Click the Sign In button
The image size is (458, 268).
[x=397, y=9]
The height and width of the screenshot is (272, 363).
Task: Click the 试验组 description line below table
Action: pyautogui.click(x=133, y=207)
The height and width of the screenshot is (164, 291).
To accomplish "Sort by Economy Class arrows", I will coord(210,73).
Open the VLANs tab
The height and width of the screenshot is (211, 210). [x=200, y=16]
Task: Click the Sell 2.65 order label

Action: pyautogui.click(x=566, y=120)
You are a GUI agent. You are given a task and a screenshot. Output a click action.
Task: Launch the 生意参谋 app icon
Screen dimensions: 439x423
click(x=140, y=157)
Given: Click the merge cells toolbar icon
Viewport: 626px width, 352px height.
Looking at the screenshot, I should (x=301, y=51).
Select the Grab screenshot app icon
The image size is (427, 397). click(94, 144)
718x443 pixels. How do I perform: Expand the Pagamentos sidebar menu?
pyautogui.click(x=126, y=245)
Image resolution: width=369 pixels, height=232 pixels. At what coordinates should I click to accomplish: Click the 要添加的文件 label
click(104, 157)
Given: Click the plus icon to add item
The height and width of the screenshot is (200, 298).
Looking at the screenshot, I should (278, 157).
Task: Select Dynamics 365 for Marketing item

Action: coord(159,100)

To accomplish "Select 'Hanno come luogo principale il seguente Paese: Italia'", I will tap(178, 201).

^^^^^^^^

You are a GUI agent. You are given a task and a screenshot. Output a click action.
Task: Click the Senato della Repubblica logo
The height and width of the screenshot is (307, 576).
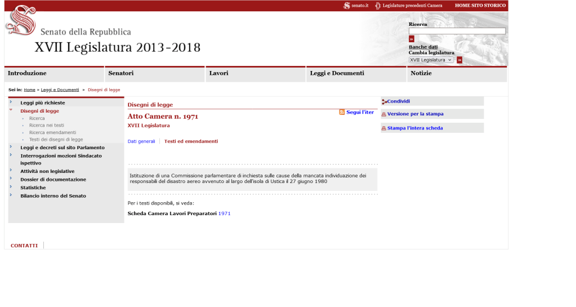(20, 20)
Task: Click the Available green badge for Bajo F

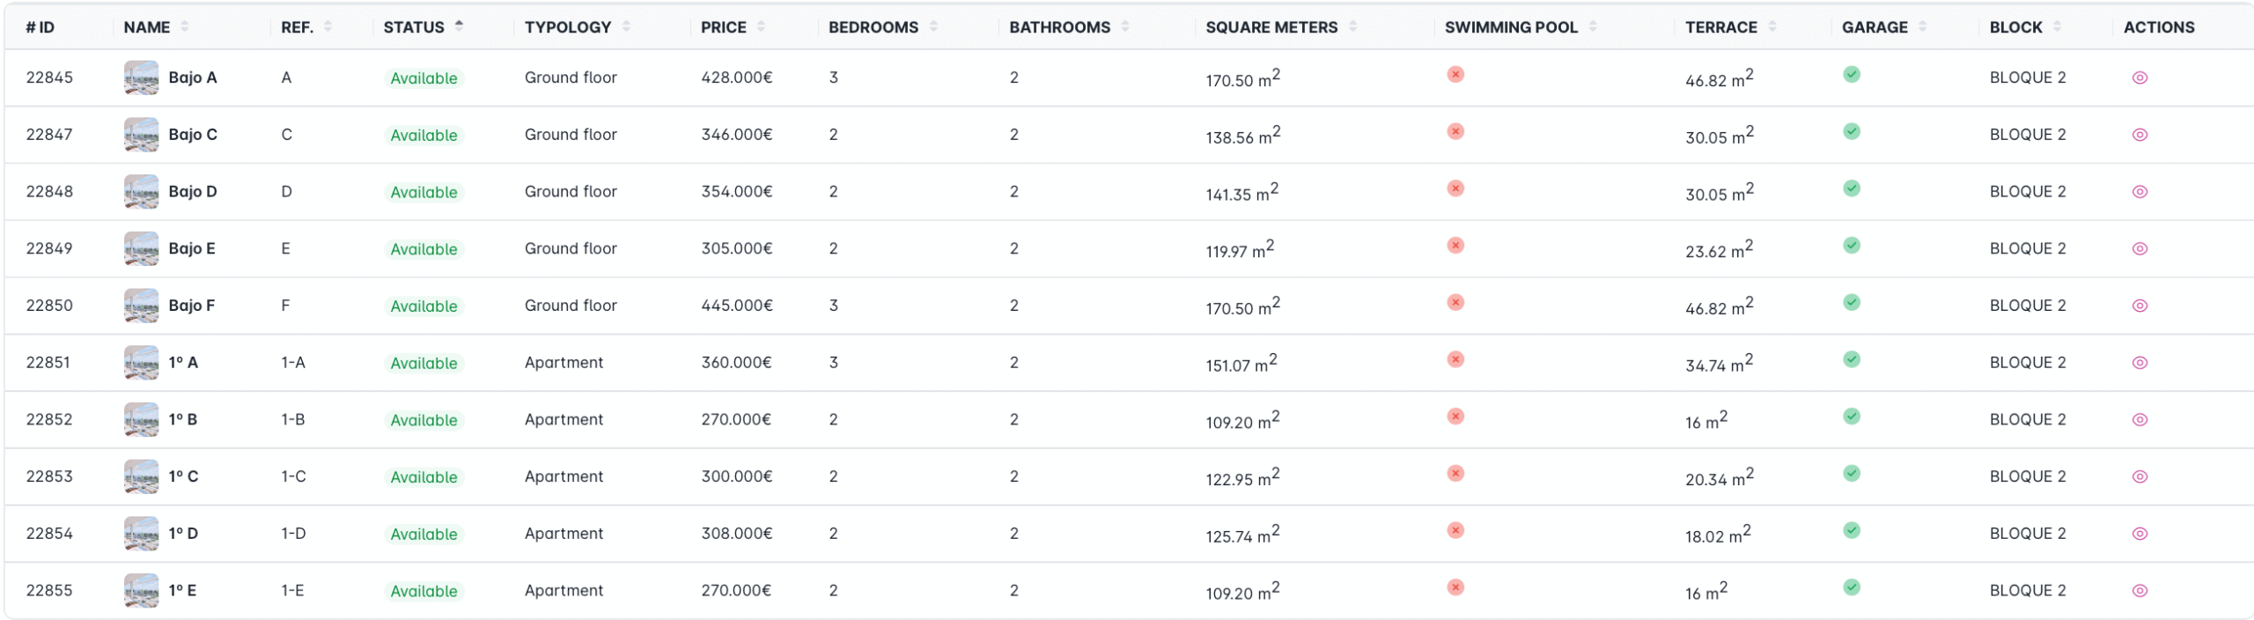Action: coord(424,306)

^^^^^^^^

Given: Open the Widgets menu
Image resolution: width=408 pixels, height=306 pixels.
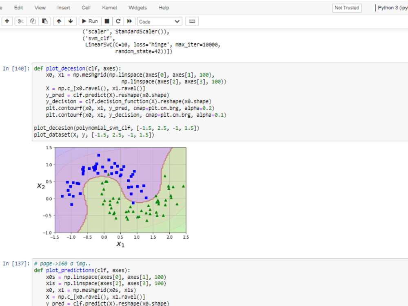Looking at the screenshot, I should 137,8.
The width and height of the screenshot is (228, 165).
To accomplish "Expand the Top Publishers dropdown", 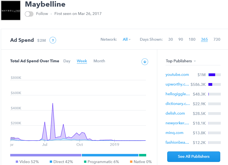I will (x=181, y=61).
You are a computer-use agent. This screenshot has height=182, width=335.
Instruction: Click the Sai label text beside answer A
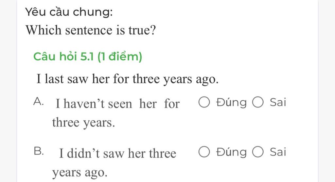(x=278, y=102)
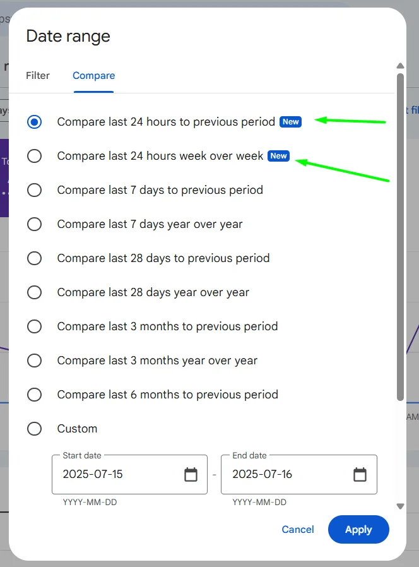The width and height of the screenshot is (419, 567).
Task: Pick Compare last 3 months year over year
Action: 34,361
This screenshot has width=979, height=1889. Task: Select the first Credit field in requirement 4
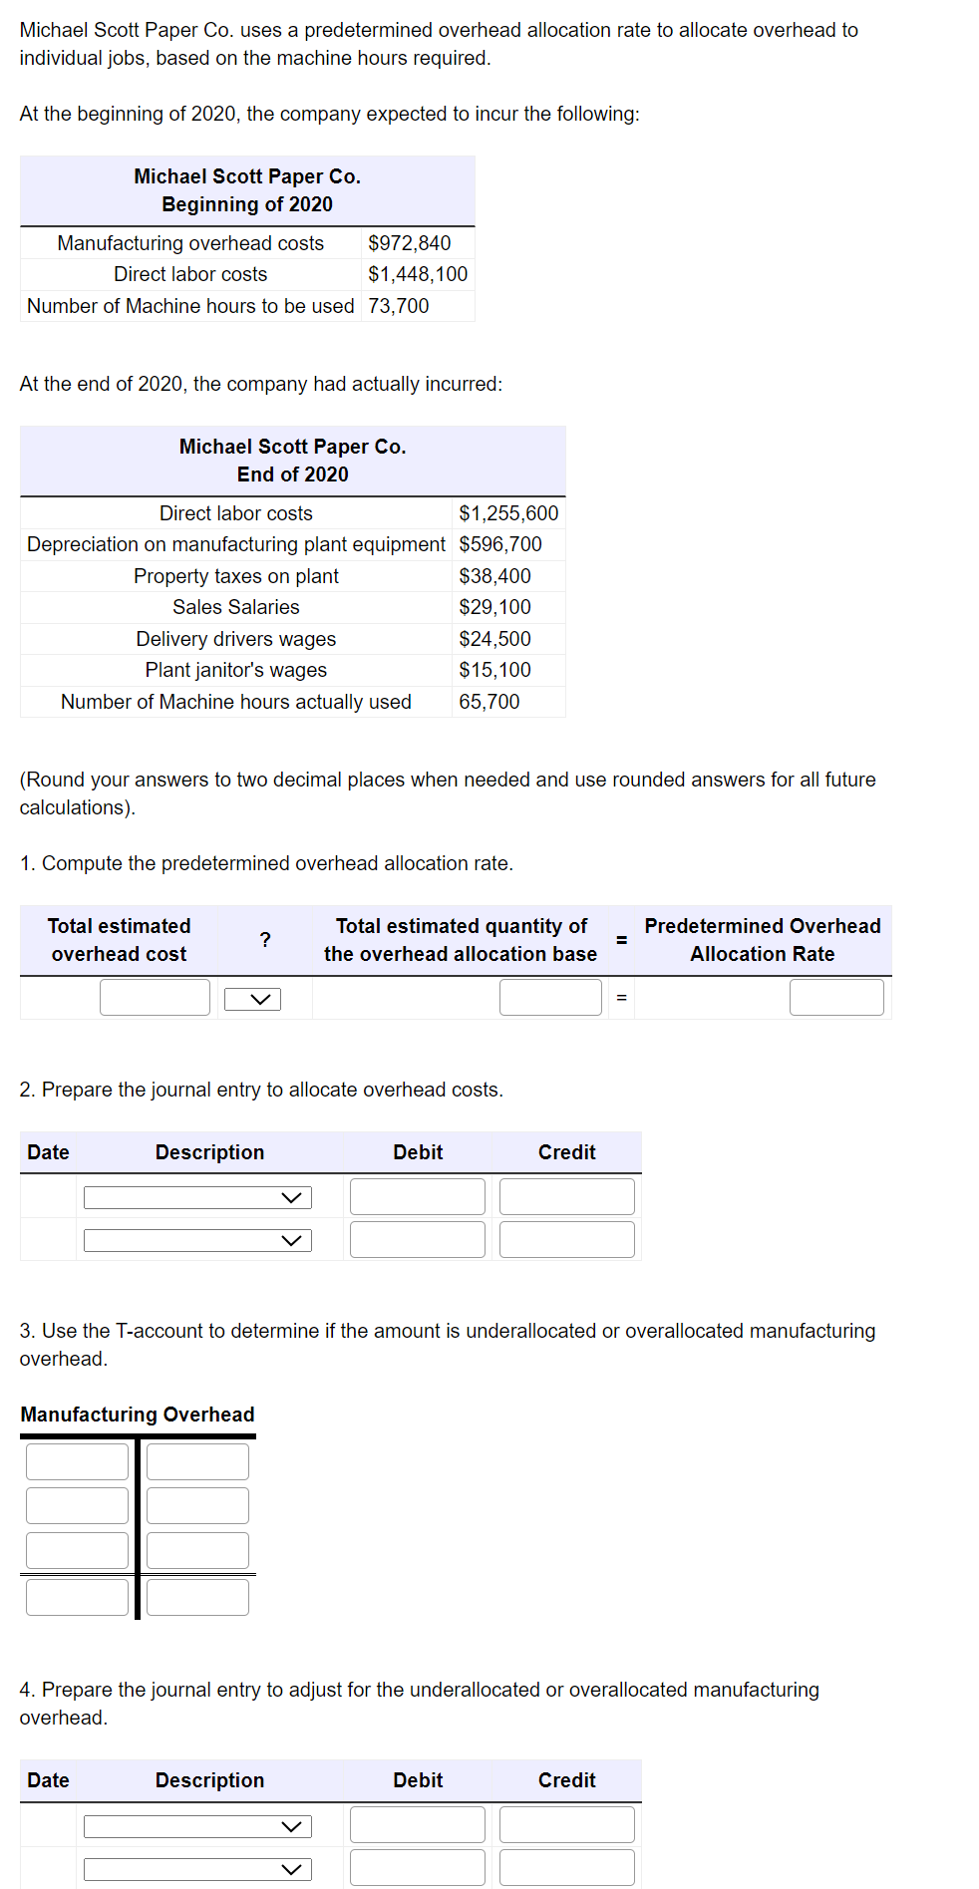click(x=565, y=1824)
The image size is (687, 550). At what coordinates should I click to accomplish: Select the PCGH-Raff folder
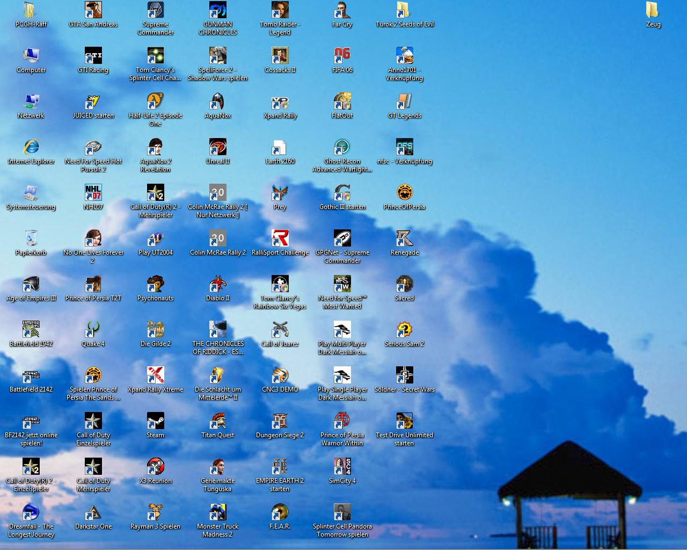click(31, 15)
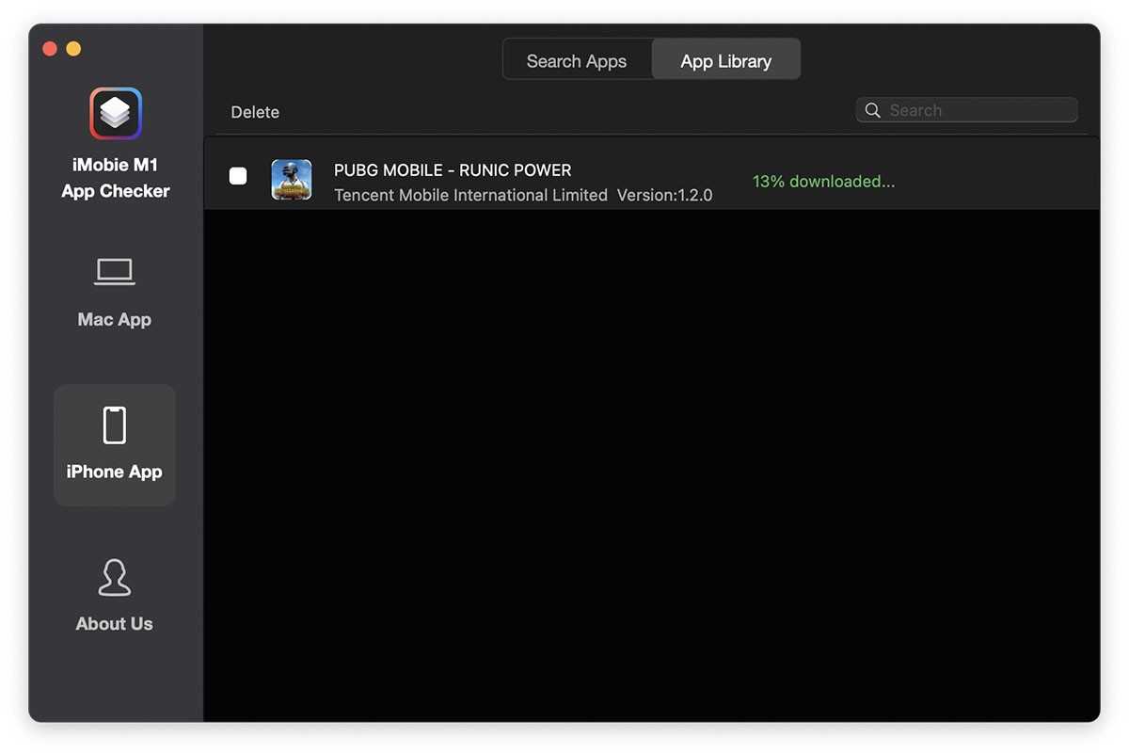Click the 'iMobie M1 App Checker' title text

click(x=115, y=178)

^^^^^^^^

Problem to work on: For this exercise, output exactly the lines above from the line with "The height and width of the screenshot is (164, 291)." to the line with "Given: Click the plus icon to add item", counting both, and leave out the rest.

Task response:
The height and width of the screenshot is (164, 291).
To accomplish "Sort by Economy Class arrows", I will coord(210,73).
Open the VLANs tab
The height and width of the screenshot is (211, 210). [x=200, y=16]
Task: Click the Sell 2.65 order label

Action: pyautogui.click(x=566, y=120)
You are a GUI agent. You are given a task and a screenshot. Output a click action.
Task: Launch the 生意参谋 app icon
Screen dimensions: 439x423
click(x=140, y=157)
Given: Click the merge cells toolbar icon
Viewport: 626px width, 352px height.
Looking at the screenshot, I should (x=301, y=51).
Select the Grab screenshot app icon
The image size is (427, 397). click(94, 144)
718x443 pixels. How do I perform: Expand the Pagamentos sidebar menu?
pyautogui.click(x=126, y=245)
Image resolution: width=369 pixels, height=232 pixels. At what coordinates should I click to accomplish: Click the 要添加的文件 label
click(104, 157)
Given: Click the plus icon to add item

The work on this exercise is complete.